Written by: Jason Bayless | July 02, 2013

Good news for webmasters who rely on stock photography websites for their images: For the time being, the use of original images doesn’t give web pages any advantage with the search engines — and by the same token, stock images don’t hurt your search engine rankings.

So said Matt Cutts, Google Search Engineer, Head of Google’s Webspam team, and the public face of Google for SEO purposes.

As of now, Cutts says, Google doesn’t rank web pages higher in SERPs (search engine results pages) just because they use original images in their content. But he doesn’t rule that out as a future measure of web content quality – the assumption being that webmasters who take the time to produce original images will presumably pay just as much attention to the quality of their other content.
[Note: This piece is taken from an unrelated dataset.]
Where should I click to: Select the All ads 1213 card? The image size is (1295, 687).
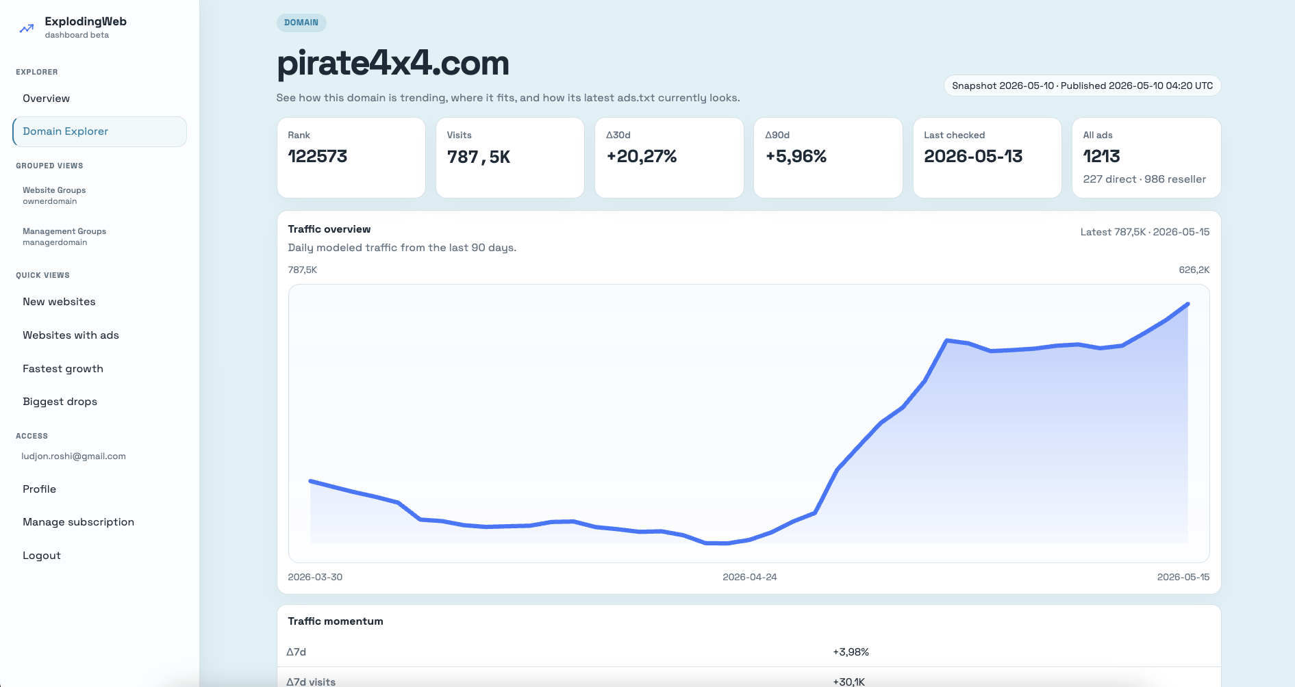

Quality images do count for SEO and web traffic

That being said, the size, resolution and quality of the images you use with your web content do have some sort of impact on SEO. Google has recently improved its Google Images search so that higher-resolution images display in search previews. What’s more, the screen now displays navigational arrows so that users can scroll through the image results.

From an SEO standpoint, the downside of this change is that instead of the old thumbnail image, users can now view a large, high-quality image without the need to click through to the image publisher’s website. The gradual improvements in Google’s image search have resulted in a drop in search engine traffic caused by image searches, because there’s not as much of a need to click “View Page” (unless the images you’re looking at are of an item you want to purchase).

However, quality content still matters – and can still bring users to your site despite Google’s enhanced image search. Images such as infographics and alternate product views can be impressive enough to attract users to your website for more information even if the entire image displays in the image search preview window. And attractive, well-designed websites tend to perform better in search engine rankings.

Another reason to use high-quality original images is that frequently used stock images won’t always show up in image search results – and if they do, your site is only one of many using the same image. So creating your own original images may help you gain clickthroughs just because you’re offering something different from your competitors.

Original images and SEO: Future quality indicator?

In his Webmaster Help Channel video on this topic, Google’s Matt Cutts seems to suggest that image quality could eventually become a “signal that we could look at in terms of search quality.” And it does seem like just the sort of thing that could end up as part of a future Google update.

For now, using stock images doesn’t help or hurt your website – at least in purely SEO terms. But it’s not too early to begin improving your graphics and photo-editing skills so your website has some visual appeal – and visual information – that users can’t get from your competitors’ websites.